Being Human

2025-07-01

To listen now: Claire de Lune, Debussy

It's easy to forget we are human.

Every day, in fact, I feel as though we lose a bit of what it means to be human. We are, as individuals, continually distanced through social media. We are dehumanized and robbed of creativity by Artificial Intelligence. Doesn't it, at some point, become easy to forget ourselves, and forget we are human?

During my first several weeks at Ramp, I worked with AI a lot. I work with it to write code, brainstorm problems, search topics, and so many more things. My job has shifted a lot, and it's hard -- hard when, in a tech bubble, to not be completely engulfed a new, humanless digital world. It can really take it's toll on you.

But, as life works, there's a time to be pulled back into reality: we're humans.

I had to come back from New York City for a few reasons: family, health issues (I need to get screened for relapsed cancer every few months at the time of writing. The frequency of scans will drop if subsequent scans are negative), and seeing my girlfriend, Nicole.

Within just hours of landing back in Los Angeles, I was swiftly and aggressively pulled back into the reality of being a human. Without going into details, I experienced all sorts of human-unique things that one might not consider good. Grief, anger, extreme guilt, anxiety, regret, loneliness, shame, and fear. At other times, I felt warmth, love, thrill, and excitement. What a crazy weekend.
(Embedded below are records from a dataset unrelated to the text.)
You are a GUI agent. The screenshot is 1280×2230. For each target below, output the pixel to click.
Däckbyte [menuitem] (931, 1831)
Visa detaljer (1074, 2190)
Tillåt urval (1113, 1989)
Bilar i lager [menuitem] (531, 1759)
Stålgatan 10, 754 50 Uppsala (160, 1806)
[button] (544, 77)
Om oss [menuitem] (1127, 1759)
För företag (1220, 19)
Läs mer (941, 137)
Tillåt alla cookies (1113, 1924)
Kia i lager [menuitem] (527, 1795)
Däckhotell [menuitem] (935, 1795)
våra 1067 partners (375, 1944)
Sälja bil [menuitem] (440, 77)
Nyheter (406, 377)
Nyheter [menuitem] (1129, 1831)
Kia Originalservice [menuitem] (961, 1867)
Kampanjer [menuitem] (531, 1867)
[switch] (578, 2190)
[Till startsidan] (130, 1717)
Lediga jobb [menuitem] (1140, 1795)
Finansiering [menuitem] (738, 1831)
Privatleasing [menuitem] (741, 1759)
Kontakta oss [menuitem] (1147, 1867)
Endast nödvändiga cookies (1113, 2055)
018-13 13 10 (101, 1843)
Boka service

I can't look back and say this was a good weekend, by any metric really (my recent blood pressure reading supported this, at 168/132). Regardless, I can confidently say it was a human weekend. But, maybe this is what it's about? Making do with weekends like this and learning to be better? Prevent it next time? Maybe these goals are unrealistic?

My take: being human is, at times, terrible, and, at times, beautiful. Much of the beauty should come from taking weekends like this and learning to make lemonade. Improve, grow, think, make ourselves better. That's something that no one else can do, not even AI (yes, it will be able to become more intelligent by itself, but a better human? you need humans for that).